[Collection entries]
▬▬▬▬▬▬

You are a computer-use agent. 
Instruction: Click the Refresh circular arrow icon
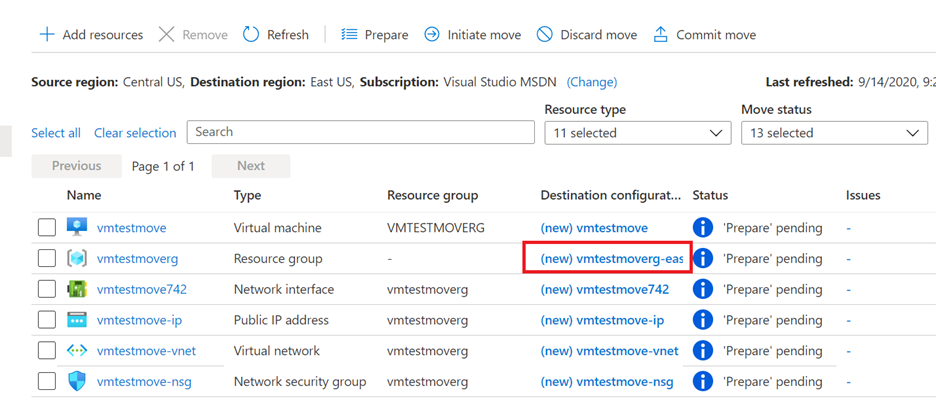pyautogui.click(x=251, y=35)
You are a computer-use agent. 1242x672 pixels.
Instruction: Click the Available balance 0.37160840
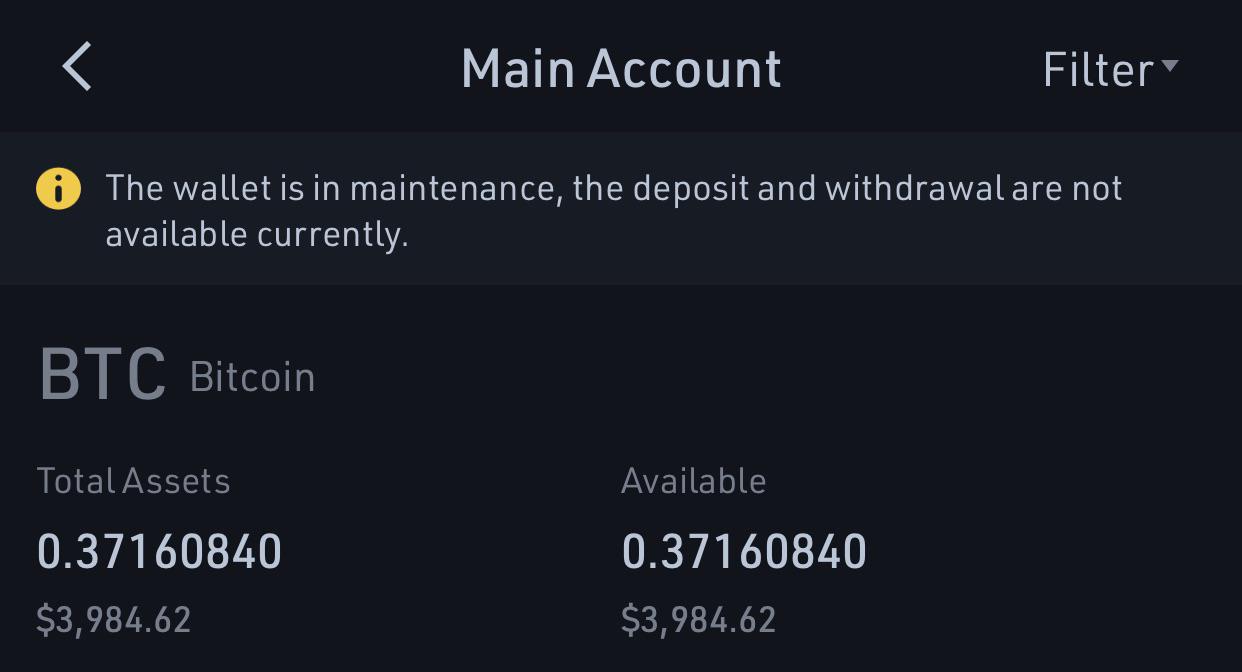(x=745, y=549)
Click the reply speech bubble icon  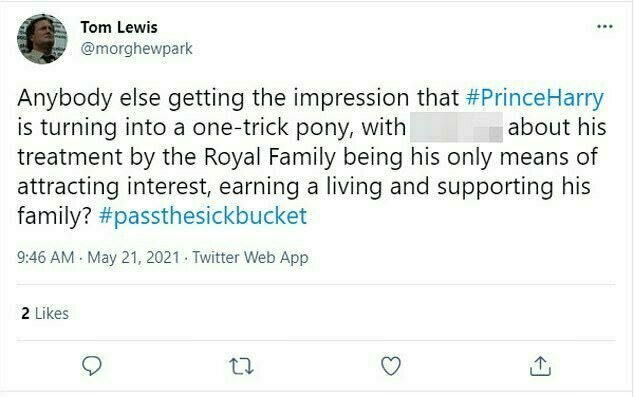coord(92,365)
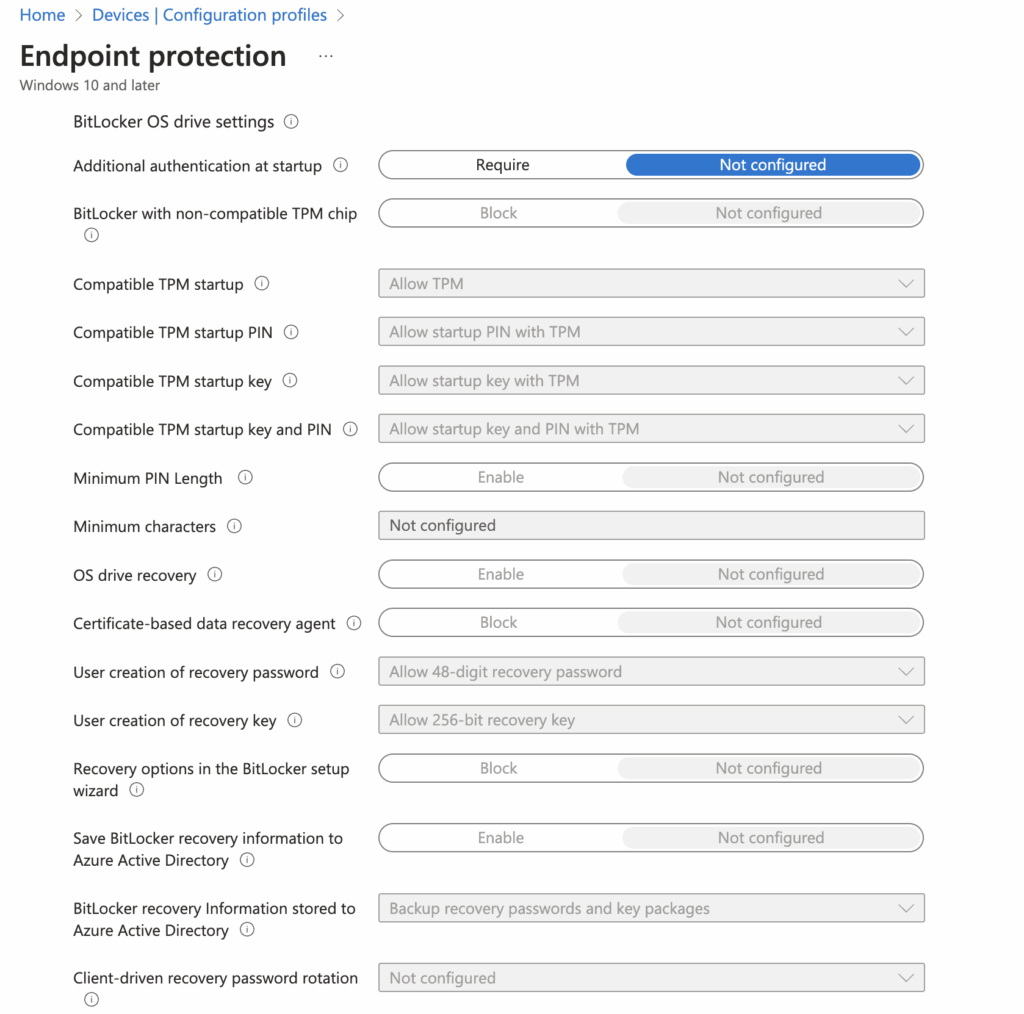Viewport: 1024px width, 1014px height.
Task: Set Additional authentication at startup to Require
Action: coord(501,164)
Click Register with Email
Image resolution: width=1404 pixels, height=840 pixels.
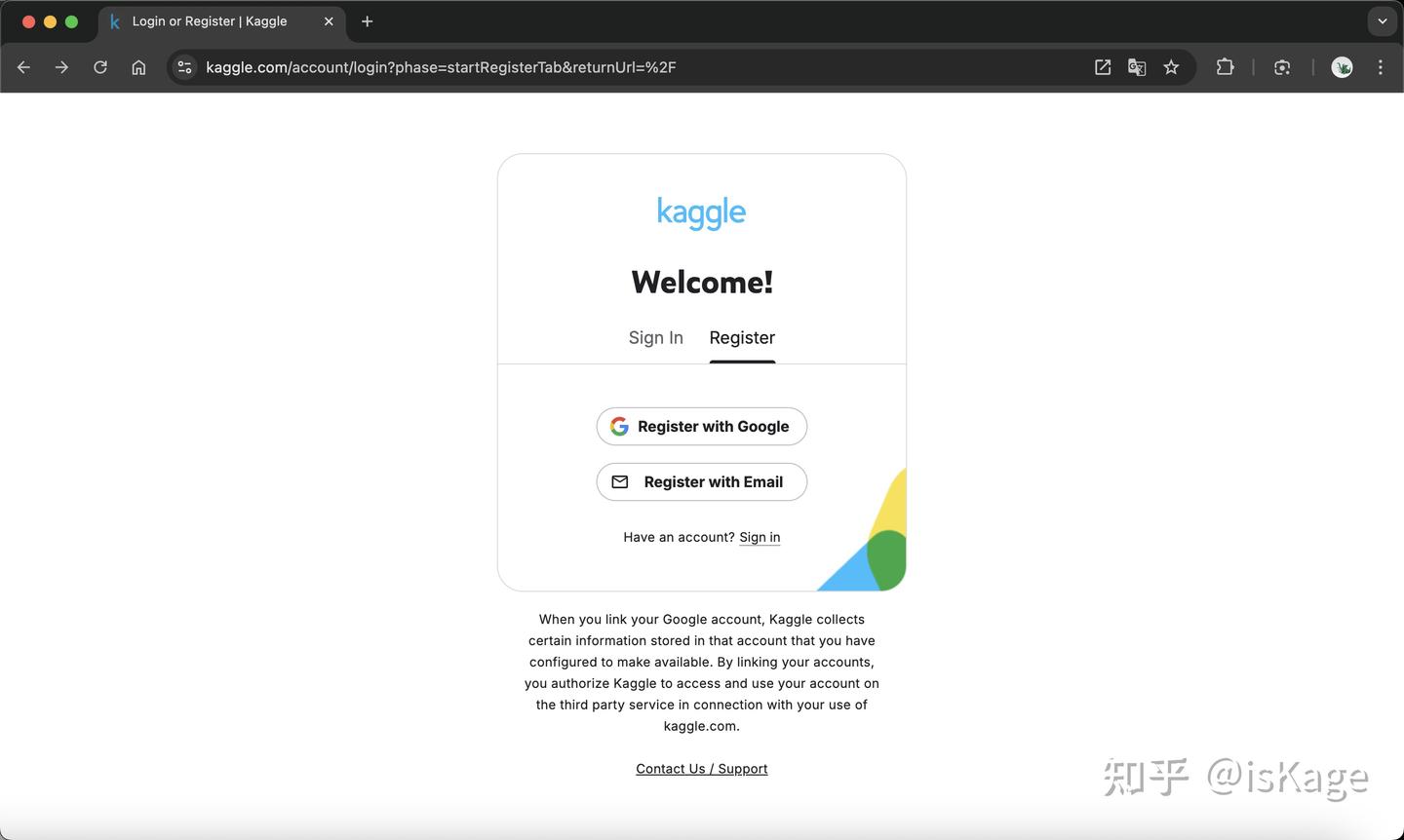pos(701,481)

▬▬▬▬▬▬

**Instructions for the task:** All lines of the records above that contain the word "computer" are to be copied out.

**Written answer:**
You are a computer-use agent. 
You are a computer-use agent. 1242x672 pixels.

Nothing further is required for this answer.